> [ZU ERLEDIGEN]
a) Mit welcher Behörde führte die Staatsanwaltschaft laut dem Bericht zur Durchsuchung im Magdeburger Landtag den Einsatz gemeinsam durch?
b) Schreibe aus dem Bericht zur Durchsuchung im Magdeburger Landtag den Abschnitt von „Untreue im Magdeburger“ bis einschließlich „Der Vorwurf: Untreue.“ neu und setze dabei „Streifenwagen“ anstelle von „Polizeiwagen“ ein.

Untreue im Magdeburger Landtag? Fraktionsräume durchsucht
Mitten in der sitzungsfreien Sommerpause rücken Ermittler mit Polizeiwagen und zivilen Fahrzeugen am Landtag von Sachsen-Anhalt an. Wenig später treffen sie auch mit einem Lastwagen ein. Ihr Ziel: die Fraktionsräume von CDU, SPD und AfD. Drei der sechs Landtagsfraktionen in Magdeburg stehen im Verdacht, unzulässige Zulagen an Abgeordnete gezahlt zu haben. Der Vorwurf: Untreue.
"Wir durchsuchen die Geschäfts- und Fraktionsräume der Parteien CDU, SPD und AfD, weil der Verdacht der Untreue besteht", sagte ein Sprecher der Staatsanwaltschaft Magdeburg auf Anfrage. Der Einsatz, der am Dienstagvormittag begann, wurde demnach gemeinsam mit dem Landeskriminalamt und auf Grundlage richterlicher Anordnungen durchgeführt. Die Auswertung der sichergestellten Unterlagen werde einige Zeit in Anspruch nehmen, sagte der Sprecher.
Verdacht: Zulagen trotz klarer Regeln
Hintergrund sind laut Staatsanwaltschaft mögliche gesetzeswidrige Zahlungen von Funktionszulagen durch Verantwortliche der Fraktionen. Nach einer Parlamentsreform von 2020 dürfen zusätzliche Entschädigungen nur noch an bestimmte Funktionsträger wie den Landtagspräsidenten, seine Stellvertreter, Fraktionsvorsitzende und parlamentarische Geschäftsführer gezahlt werden. Darüber hinausgehende Zulagen aus Fraktionsmitteln gelten seither als unzulässig.

> [DATENAUSZUG]
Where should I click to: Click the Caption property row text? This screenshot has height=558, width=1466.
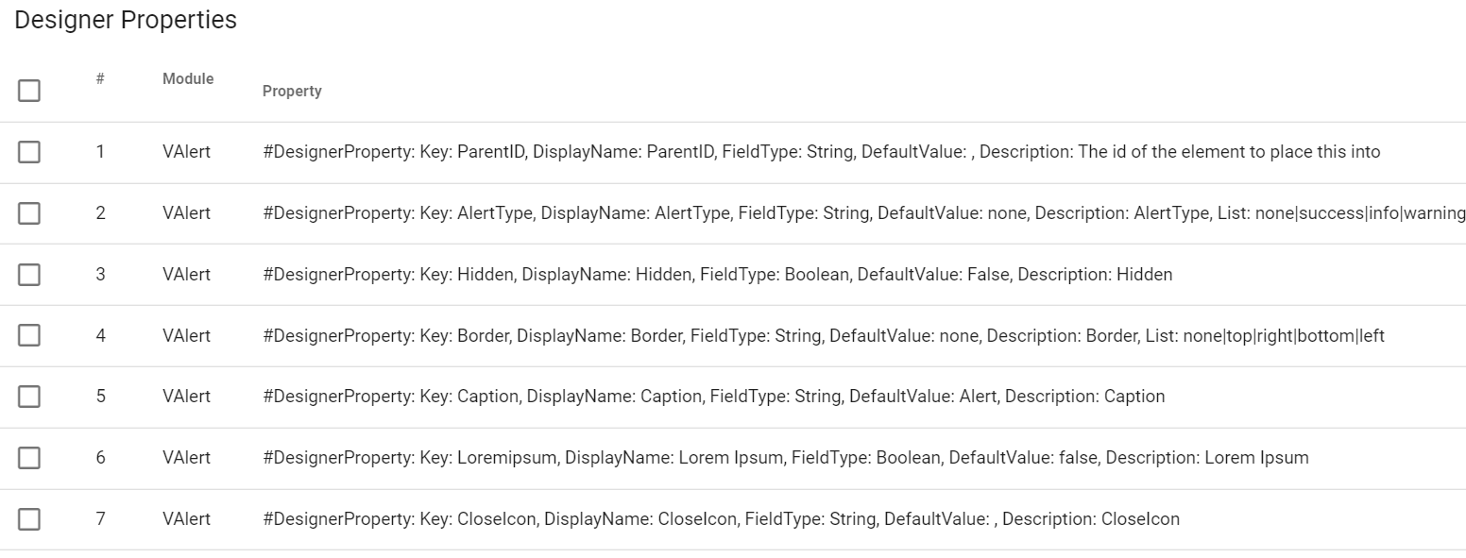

> [LÖSUNGEN]
a) Mit dem Landeskriminalamt.

b)
Untreue im Magdeburger Landtag? Fraktionsräume durchsucht
Mitten in der sitzungsfreien Sommerpause rücken Ermittler mit Streifenwagen und zivilen Fahrzeugen am Landtag von Sachsen-Anhalt an. Wenig später treffen sie auch mit einem Lastwagen ein. Ihr Ziel: die Fraktionsräume von CDU, SPD und AfD. Drei der sechs Landtagsfraktionen in Magdeburg stehen im Verdacht, unzulässige Zulagen an Abgeordnete gezahlt zu haben. Der Vorwurf: Untreue.